Выбрать главу

Мила ясно смотрела на Стрелка. Дыхание возобновилось. Боль отступила. Раны на теле бесследно исчезли.

Остался лишь шрам от когтей на мягкой щеке.

Она ничего не понимала. Что произошло? Всё закончилось?..

Глянула на ангела. Тот едва дышал. Веки были сомкнуты, седые ресницы дрожали, а зрачки метались как ошалелые. Из шрамов лилась чёрная кровь. И крылья… Крылья стали графитного цвета.

Мила уперлась ладонями в его грудь, пытаясь вырваться, но Стрелок не отпускал её. Под тонкими пальцами дико стучало его сердце, пульсируя, казалось под самой кожей. Девушку охватил озноб. Её била крупная дрожь, кости словно ломало, и Мила не сразу поняла, откуда появилась приятная лёгкость, разливающаяся по телу. Лёгкость, заглушающая боль и унимающая дрожь.

Она смотрела на Стрелка и видела, как боль терзает его, нескончаемым потоком конвульсий сковывая мышцы; как он из последних сил удерживает девушку в своих руках; как судорожно втягивает носом воздух; как до скрипа сжимает зубы, сдерживая отчаянный крик. Внезапно Стрелок взял в ладони её юное лицо. Тепло разлилось по коже, проникая глубже.

Секунда, и Мила ощутила, как стягиваются края раны, оставленные когтями на щеке, а мысли наполняются необъяснимым светом, как будто в тёмной комнате зажгли сотни ламп. Странное умиротворение накрыло её разум; прозрение о её небесной сущности. Сердце успокоилось, а грудь налилась ровным дыханием.

Под горячими руками ангела расцветала жизнь.

Когда шрам на её лице затянулся, Стрелок ослабил хватку. Мила выскользнула из его мягких крыльев.

Она дрожала. Холод проникал под разорванную одежду, забирался в самую душу.

Не отводя взгляда от своего спасителя, повалившегося на спину, Мила нащупала на траве плащ и резко накинула на его истерзанное тело.

Остервенело кутая Стрелка в скользкое одеяние, девушка ощущала, как замедляется ритм его сердца, сходят на нет судороги, отступает боль, затягиваются раны.

Прижав к груди его голову, Мила устроилась рядом. Холод больше не обнимал её. Едва касаясь пальцами дремлющего ангела, Мила шептала молитву.

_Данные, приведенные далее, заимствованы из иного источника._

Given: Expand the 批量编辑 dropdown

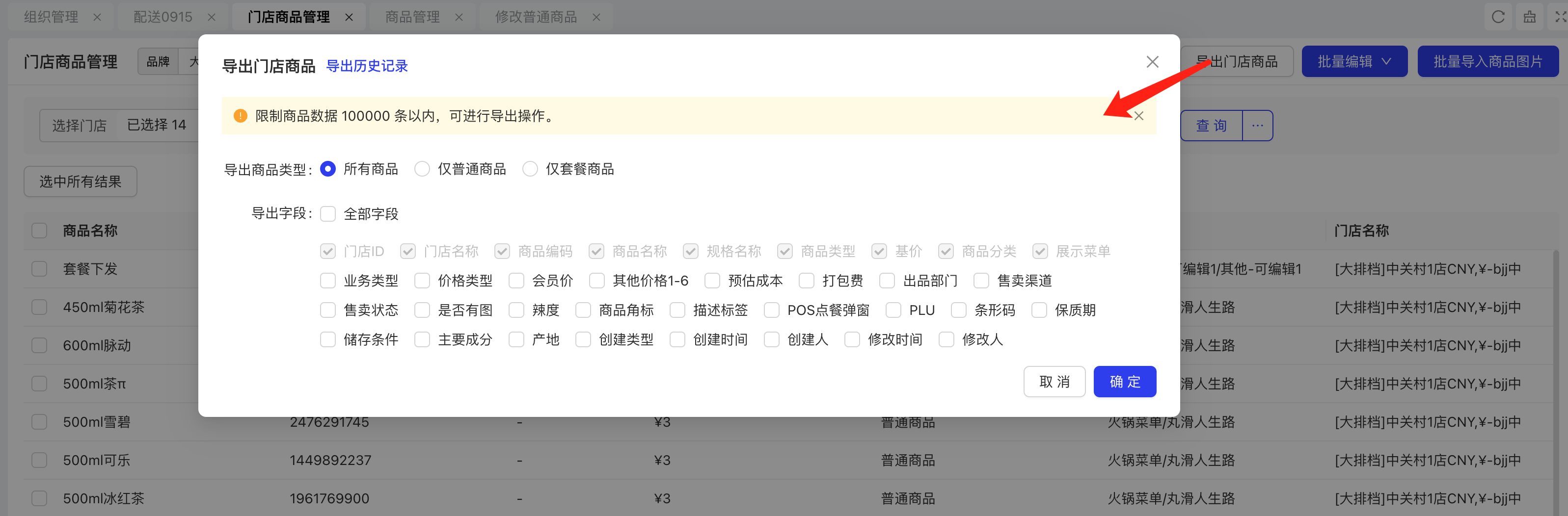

А на её спине пробивались жемчужные крылья.

* * *

Кира.

Сейчас.

К полуночи гроза стихла, унося свой мятеж далеко в горы. Взглядом я провожала сизые тучи, едва различимые в ночном небе. Уплывая, они медленно обнажали полную луну, близившуюся к горизонту. По окну стекали последние капли дождя.

Блеклый луч ночного светила скользнул по моим рукам, неровной от декоративной штукатурки стене. Коснулся витого узора перил лестницы, сливаясь в едином танце с желтым светом торшера, что блуждал по черным деревянным ступеням. Слившийся свет яркими полосами расползался по потолку, разбавляя однотонную поверхность причудливыми тенями, и скользил дальше, все глубже проникая внутрь пустой квартиры. Потеряв из виду настойчивый луч, я перевела взор на луну и дрогнула.

Ничто в мире меня так не пугало, как то, что я увидела в эти минуты.

На моих глазах луна рассыпалась на миллионы золотистых песчинок, словно печенье, легко разламывающееся на крошки.

Я догадывалась, что это значит. Время гибели мира пришло. Слишком много предвестников.

Землетрясения, разрушение города, переход границы миров. И луна, растворяющаяся в темном пространстве, стала последним знаком.

Однажды я уже видела подобное. Тогда пал Варденхейм — мой мир. Но кто теперь затеял передел власти?

Неужели навеки исчезнет и этот мир?

Настойчивый стук в дверь вывел меня из оцепенения. Я знала, кто пришел. Давно жду его. Не спеша пересекла просторный холл, блестящий в слабом сиянии исчезающей луны, подошла к двери и, ловким движением провернув замок, открыла.

На пороге стоял Кирш.

Высокий, худощавый, в длинном наглухо застегнутом сером платье, схожем с рясой священника. Голова опущена, на голом черепе блестели тонкие дорожки — следы дождя, которые странным образом повторяли контур выжженного на коже клейма. А когда-то эти пугающие своим значением символы скрывали густые белоснежные волосы, волнами ниспадающие на широкие плечи. Он поднял голову, глядя мне в глаза. Холодный пронзительный взгляд.

— Я ждала тебя, — заговорила я, впуская его в полумрак квартиры. — И я рада, что ты…

— Доселе жив? — перебил он, остановившись у винтовой лестницы, поднимающейся на второй этаж, где находилась моя спальня. — Сей факт так радует тебя?